In the process, we became more comfortable with being a niche product — one that’s not for everyone but is incredibly compelling to the right tribe.
Great schools must, at times, embrace truths that seem countercultural.
In Watershed’s case, we believe in learning through failure and adversity; that learning happens best when academics are connected to the world outside of campus; that who you are is as important as what you know. We’ve built our program around these beliefs.
For instance, we define our “mission-appropriate customer” as a student who wants to go beyond the textbook and explore the material in deeper ways. She or he is often more interested in the process of learning than in grades or college acceptances. Our message, in turn — what authors Chip and Dan Heath call the “sticky message” — is that Watershed students learn with a purpose: to create solutions to real-world challenges.
Some parents tour our school and ask what proportion of our graduates move on to the Ivy League. These moments are opportunities to educate parents about who we are and who we aren’t. All Watershed graduates are prepared for selective colleges and universities, but we’ve made some deliberate choices that families need to know about up front. (We don’t, for example, offer AP classes.)

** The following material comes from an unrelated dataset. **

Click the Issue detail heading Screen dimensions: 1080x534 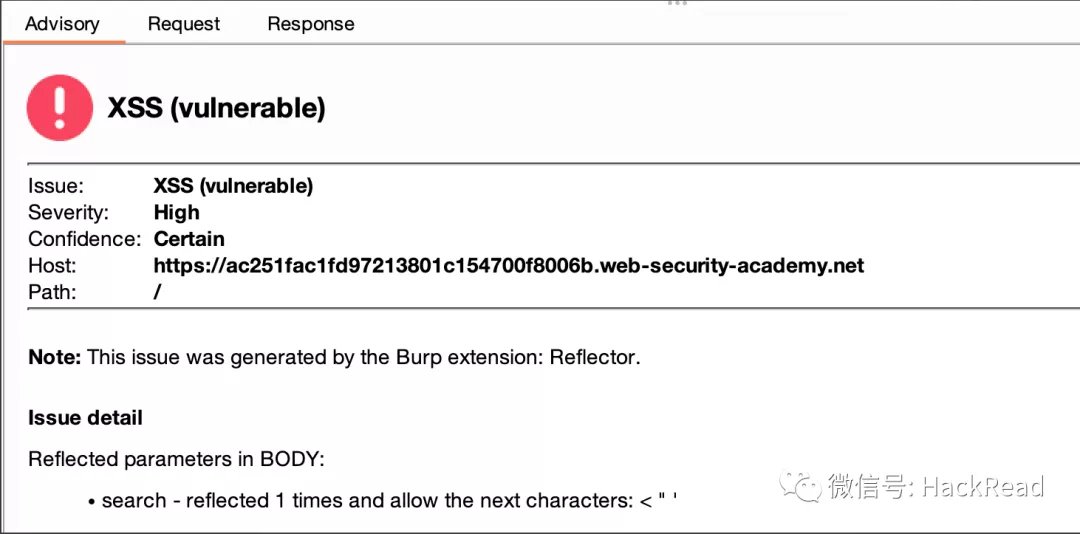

Some prospective families leave at this point, and we’ll happily refer them to one of the many great schools in our market. But others want a different kind of experience for their child. We find them nodding and eager to enroll.
On the expenses side, this clarity led to more strategic conversations about our budget. We invested in our May Term program, making it a signature global study program with an all-inclusive cost structure. This had incredible resonance with our desired customer and leveraged a true competitive advantage: our faculty’s unusual ability to run experiential programs in-house. When families learned that the high school trip to China is included in tuition, for example, they began to see us as a great value despite our premium price point.
We also know that spending more money isn’t the answer everywhere. Schools must re-examine every line item to ensure it offers value for their mission and market.
In Watershed’s case, we didn’t follow some families’ requests to add an athletics program or extensive after-school programs. Athletics — though powerful for many students and good investments for many schools — aren’t part of our value proposition. We also reduced or eliminated programs that our customers perceived as low quality or didn’t value, even if faculty did. As many wise thinkers have said, strategy is the art of sacrifice.
Today, Watershed is fully enrolled and building cash reserves for our future. More importantly, I think we’ve gotten even better as a school.
As we plan for future growth and development, I keep in mind something one of our wonderful trustees once said: “Don’t sand off all the rough edges.” She’s right, of course. The magic of a school is often in its unique spaces. We’ve unleashed a lot of power by achieving a common vision of our program and what makes it distinct. Our financial turnaround is proof.